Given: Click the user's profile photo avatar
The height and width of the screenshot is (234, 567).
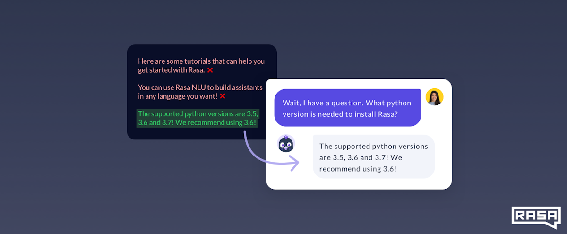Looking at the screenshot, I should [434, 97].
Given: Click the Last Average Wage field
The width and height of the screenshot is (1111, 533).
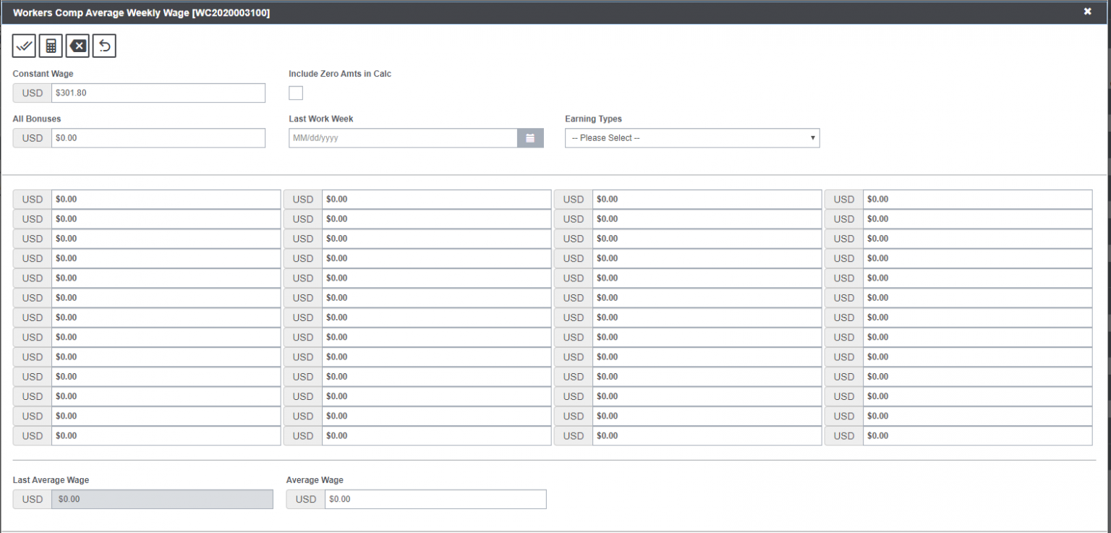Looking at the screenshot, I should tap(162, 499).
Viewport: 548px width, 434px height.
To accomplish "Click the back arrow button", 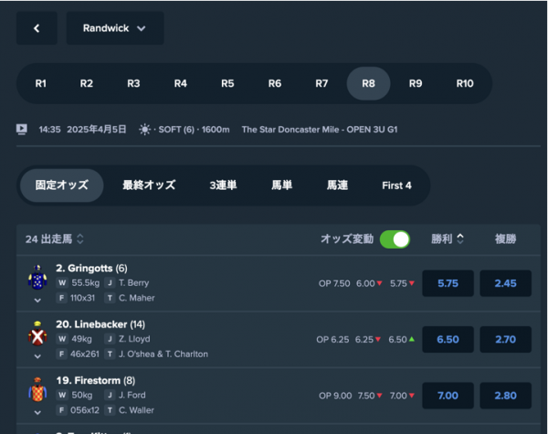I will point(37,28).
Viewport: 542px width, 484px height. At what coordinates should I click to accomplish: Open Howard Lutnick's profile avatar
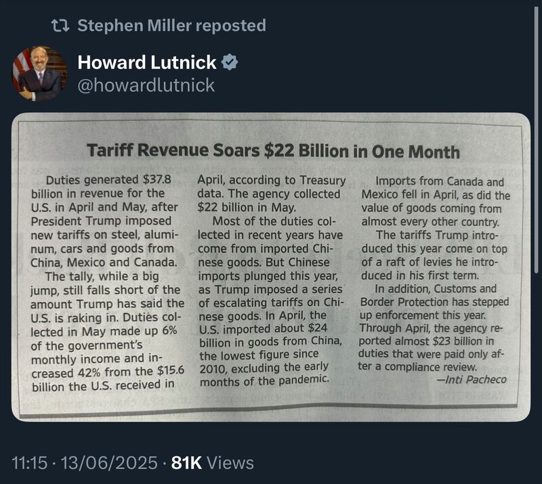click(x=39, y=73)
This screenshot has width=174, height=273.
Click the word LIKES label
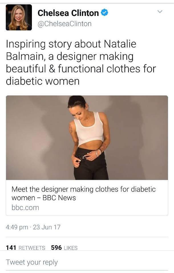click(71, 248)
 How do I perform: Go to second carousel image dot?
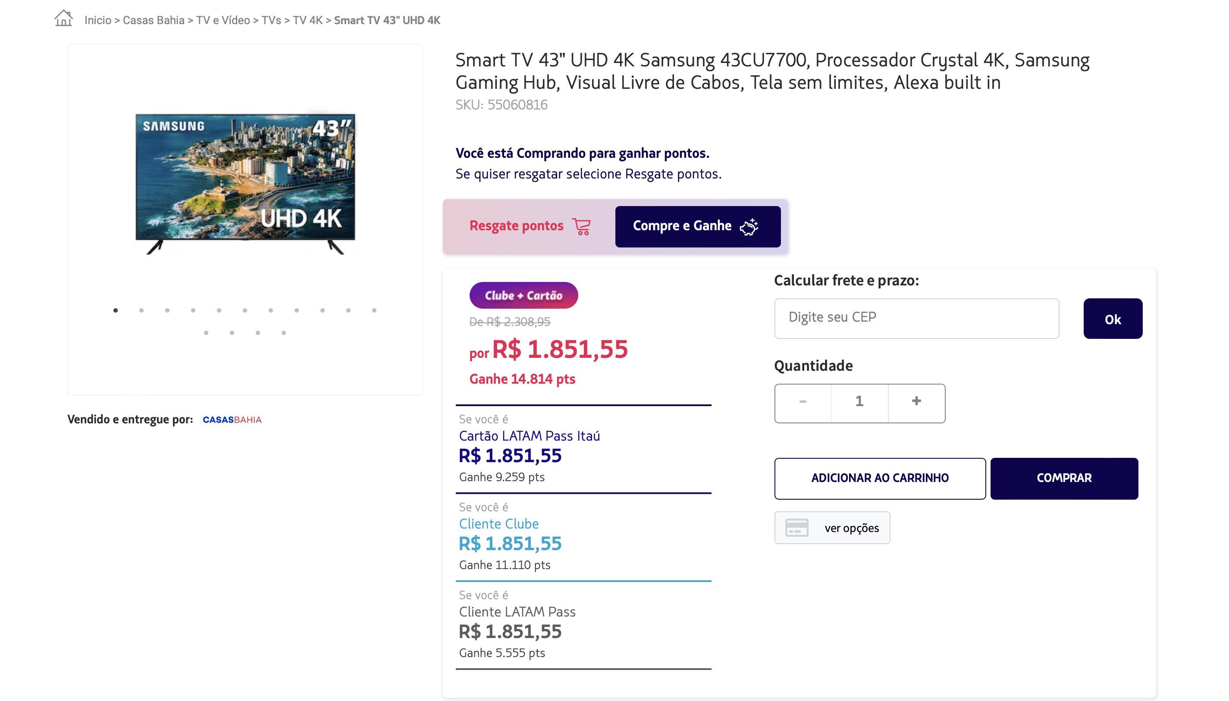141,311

※

■ **EXERCISE**:
Please output the lines of the records above from the one with "Viewport: 542px width, 484px" through the last, exactly as they appear and with both ends included; skip any pictures and add nothing.

■ **REPLY**:
Viewport: 542px width, 484px height. At what coordinates should I click to accomplish: Open Howard Lutnick's profile avatar
click(x=39, y=73)
This screenshot has width=174, height=273.
Click the word LIKES label
click(71, 248)
 How do I perform: Go to second carousel image dot?
141,311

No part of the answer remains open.